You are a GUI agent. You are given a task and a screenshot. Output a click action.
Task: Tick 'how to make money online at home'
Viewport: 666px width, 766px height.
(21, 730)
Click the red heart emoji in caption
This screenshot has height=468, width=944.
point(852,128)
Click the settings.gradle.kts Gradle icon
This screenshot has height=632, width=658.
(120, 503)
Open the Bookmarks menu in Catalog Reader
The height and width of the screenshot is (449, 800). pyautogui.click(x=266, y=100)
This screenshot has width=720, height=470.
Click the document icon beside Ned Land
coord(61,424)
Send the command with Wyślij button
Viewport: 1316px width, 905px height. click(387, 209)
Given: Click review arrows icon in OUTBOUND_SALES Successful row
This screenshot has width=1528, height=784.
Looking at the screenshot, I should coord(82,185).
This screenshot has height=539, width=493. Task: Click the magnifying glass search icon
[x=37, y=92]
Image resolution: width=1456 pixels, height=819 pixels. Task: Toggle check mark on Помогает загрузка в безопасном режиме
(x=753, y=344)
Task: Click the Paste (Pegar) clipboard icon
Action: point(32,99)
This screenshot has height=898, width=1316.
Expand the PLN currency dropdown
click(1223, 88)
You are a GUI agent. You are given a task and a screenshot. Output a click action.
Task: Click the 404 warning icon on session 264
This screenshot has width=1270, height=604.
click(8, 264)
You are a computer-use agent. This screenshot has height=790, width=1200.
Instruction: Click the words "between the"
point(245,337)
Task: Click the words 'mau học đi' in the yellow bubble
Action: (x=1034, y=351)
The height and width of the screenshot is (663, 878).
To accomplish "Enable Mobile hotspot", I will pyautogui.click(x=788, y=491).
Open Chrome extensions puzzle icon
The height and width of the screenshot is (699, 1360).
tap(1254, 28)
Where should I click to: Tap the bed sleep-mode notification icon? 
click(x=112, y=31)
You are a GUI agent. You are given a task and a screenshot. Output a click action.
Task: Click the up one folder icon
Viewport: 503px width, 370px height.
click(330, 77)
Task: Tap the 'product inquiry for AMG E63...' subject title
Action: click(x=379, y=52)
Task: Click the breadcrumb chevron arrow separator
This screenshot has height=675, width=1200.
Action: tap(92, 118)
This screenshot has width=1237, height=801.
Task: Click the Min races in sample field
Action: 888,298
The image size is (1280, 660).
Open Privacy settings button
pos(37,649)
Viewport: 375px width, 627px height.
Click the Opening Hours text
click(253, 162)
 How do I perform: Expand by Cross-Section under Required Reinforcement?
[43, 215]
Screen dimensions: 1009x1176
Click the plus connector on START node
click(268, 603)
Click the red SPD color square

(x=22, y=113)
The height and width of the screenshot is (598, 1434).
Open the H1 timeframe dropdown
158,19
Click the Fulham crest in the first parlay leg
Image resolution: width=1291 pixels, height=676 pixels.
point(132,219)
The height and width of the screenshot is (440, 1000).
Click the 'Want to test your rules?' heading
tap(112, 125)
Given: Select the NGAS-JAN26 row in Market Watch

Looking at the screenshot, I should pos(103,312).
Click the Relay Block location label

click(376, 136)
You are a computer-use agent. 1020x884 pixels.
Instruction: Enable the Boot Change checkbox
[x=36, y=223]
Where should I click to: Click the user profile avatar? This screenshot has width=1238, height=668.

**TASK:** An exact, line-for-line copy is required: from the line containing "The height and width of the screenshot is (598, 1434)." through the final line of the listing above, both included, with nothing else.

**TASK RESULT:**
The height and width of the screenshot is (598, 1434).
Open the H1 timeframe dropdown
158,19
Click the Fulham crest in the first parlay leg
Image resolution: width=1291 pixels, height=676 pixels.
point(132,219)
The height and width of the screenshot is (440, 1000).
Click the 'Want to test your rules?' heading
tap(112, 125)
Given: Select the NGAS-JAN26 row in Market Watch

Looking at the screenshot, I should pos(103,312).
Click the Relay Block location label

click(376, 136)
You are a computer-use agent. 1020x884 pixels.
Instruction: Enable the Boot Change checkbox
[x=36, y=223]
Where should I click to: Click the user profile avatar? This screenshot has width=1238, height=668.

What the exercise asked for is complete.